Pour cette raison, l’OMS a appelé à des efforts plus soutenus pour lutter efficacement contre la maladie et à l’inclusion de nouveaux donateurs dans l’Alliance mondiale contre le paludisme.

Le paludisme est causé par un parasite appelé Plasmodium, qui se transmet par la piqûre d'un moustique infecté et qui, une fois dans le corps humain, se multiplie dans le foie et infecte ensuite les globules rouges.
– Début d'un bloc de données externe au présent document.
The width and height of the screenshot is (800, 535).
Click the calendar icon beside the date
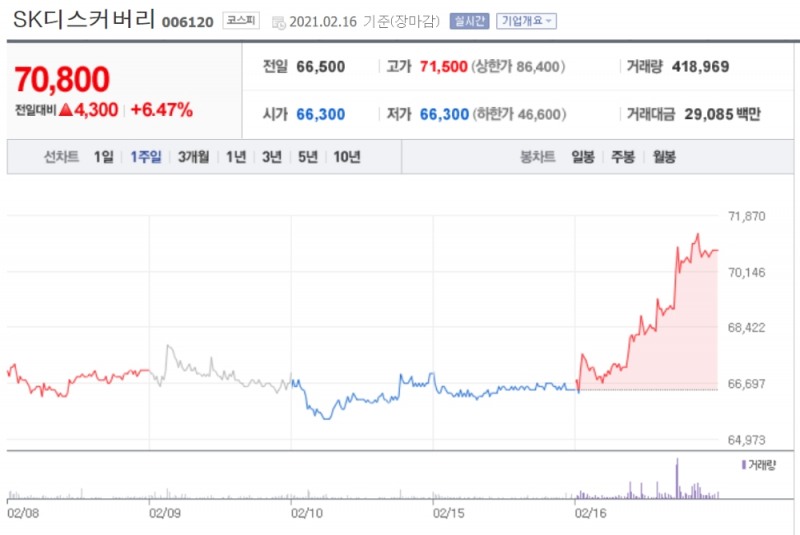click(278, 21)
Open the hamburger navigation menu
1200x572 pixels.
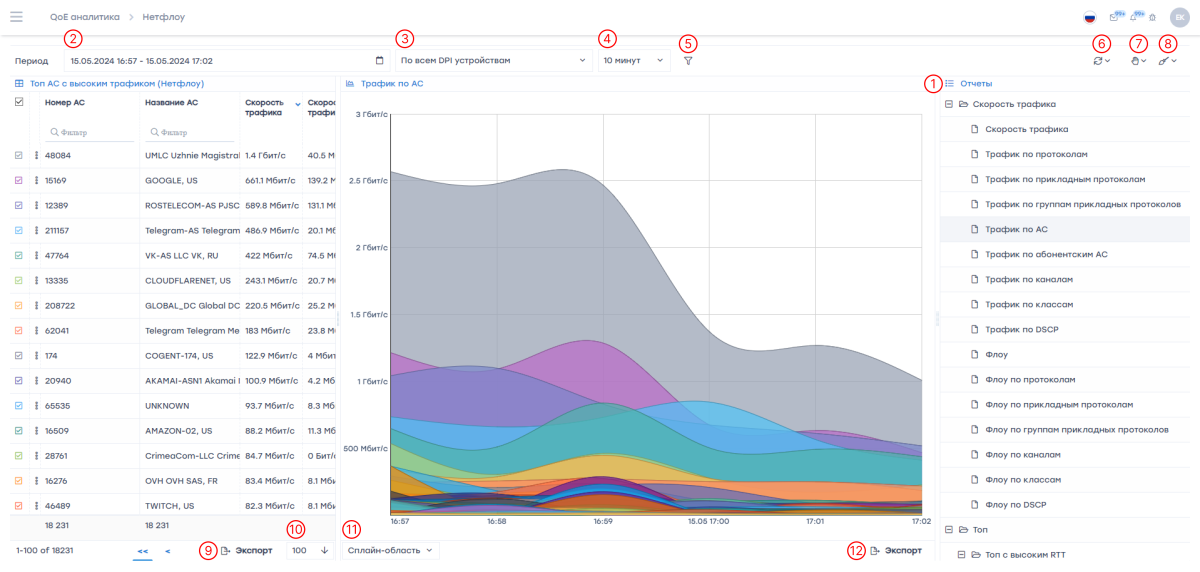pos(17,17)
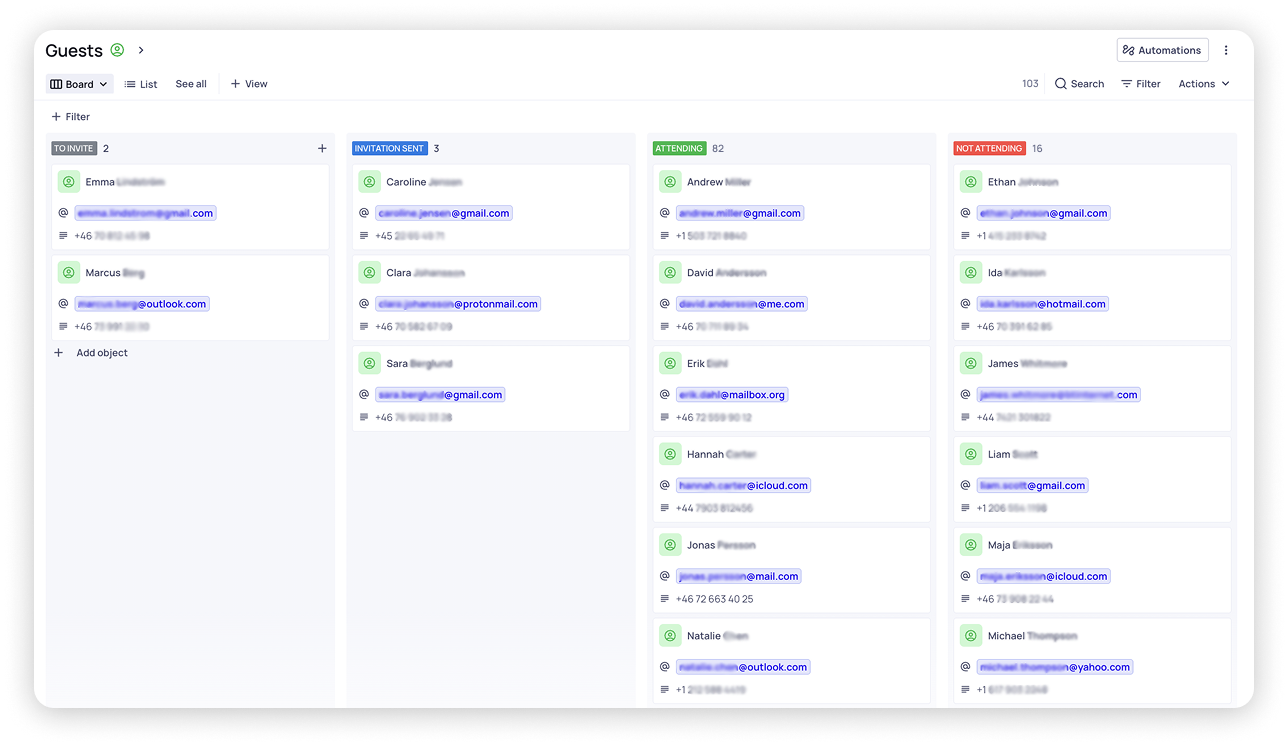Add a filter below view tabs
This screenshot has width=1288, height=746.
(x=70, y=117)
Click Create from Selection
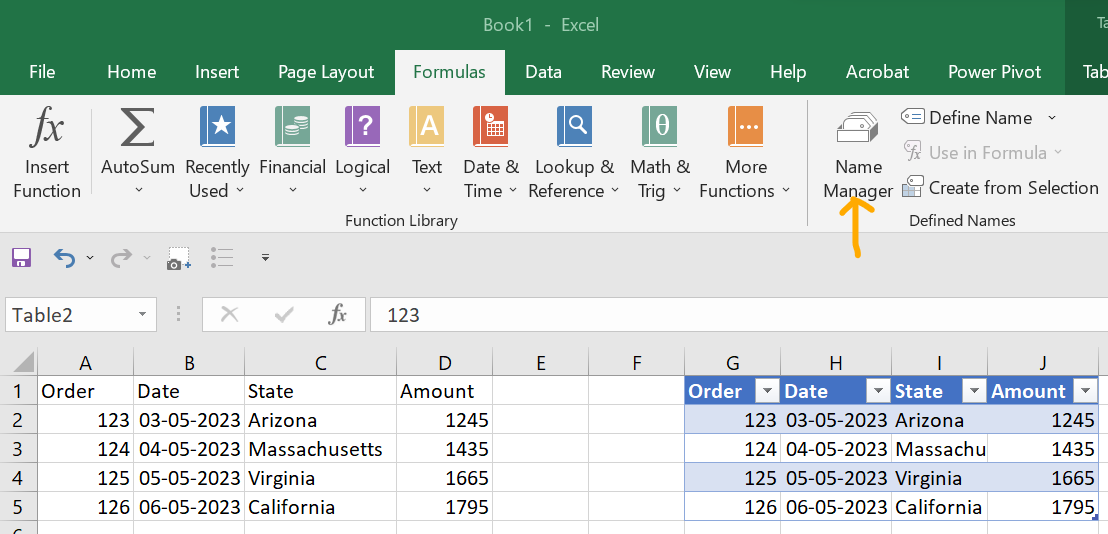1108x534 pixels. pyautogui.click(x=1001, y=188)
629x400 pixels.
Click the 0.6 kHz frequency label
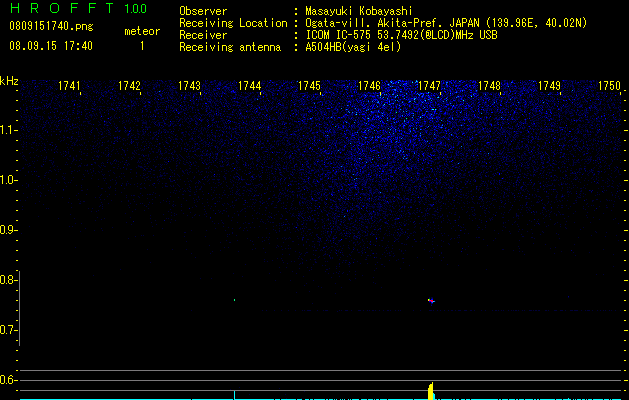pyautogui.click(x=8, y=380)
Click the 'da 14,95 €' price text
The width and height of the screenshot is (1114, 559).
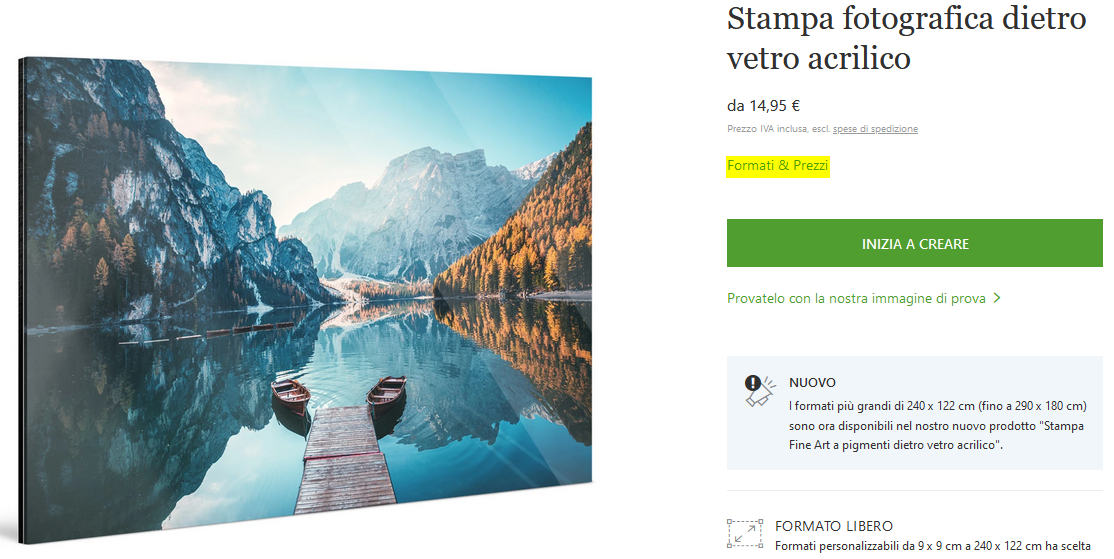coord(763,106)
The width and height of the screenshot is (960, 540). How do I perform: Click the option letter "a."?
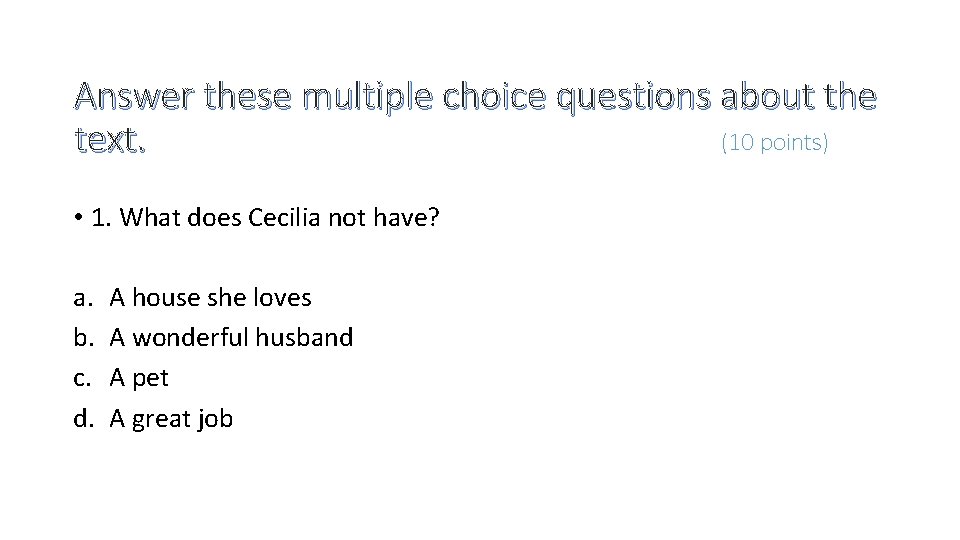pyautogui.click(x=82, y=297)
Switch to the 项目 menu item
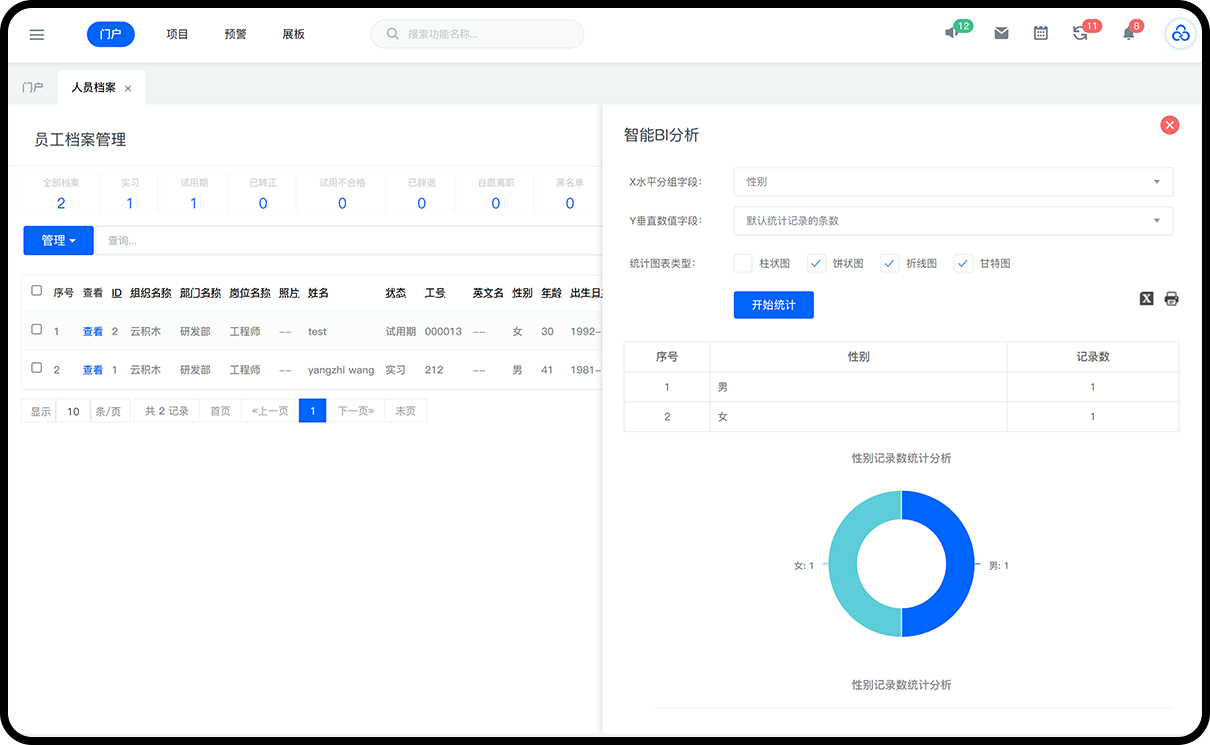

Parmi les symptômes les plus fréquents de la maladie sont de la fièvre, des maux de tête et des vomissements, qui apparaissent généralement entre 10 et 15 jours après la piqûre du moustique. S'il n'est pas traité, le paludisme peut mettre rapidement la vie du patient en danger, car il modifie l'apport sanguin aux organes vitaux.

L'un des principaux problèmes auxquels sont confrontés les systèmes de santé est que, dans de nombreuses régions du monde, les parasites sont devenus résistants à certains traitements antipaludiques existants. Pour cette raison, de plus en plus, il est proposé d’étendre un traitement rapide et efficace avec combinaisons de médicaments à base d'artémisinine, utilisation de moustiquaires imprégné d’insecticide par les personnes à risque et le fumigation des espaces fermés avec des insecticides d'action résiduelle, afin de contrôler les vecteurs moustiques.

Source: OMS / EP

Kenya : sur la piste du Paludisme (Cycle, symptômes, prévention) [English sub] (Août 2019).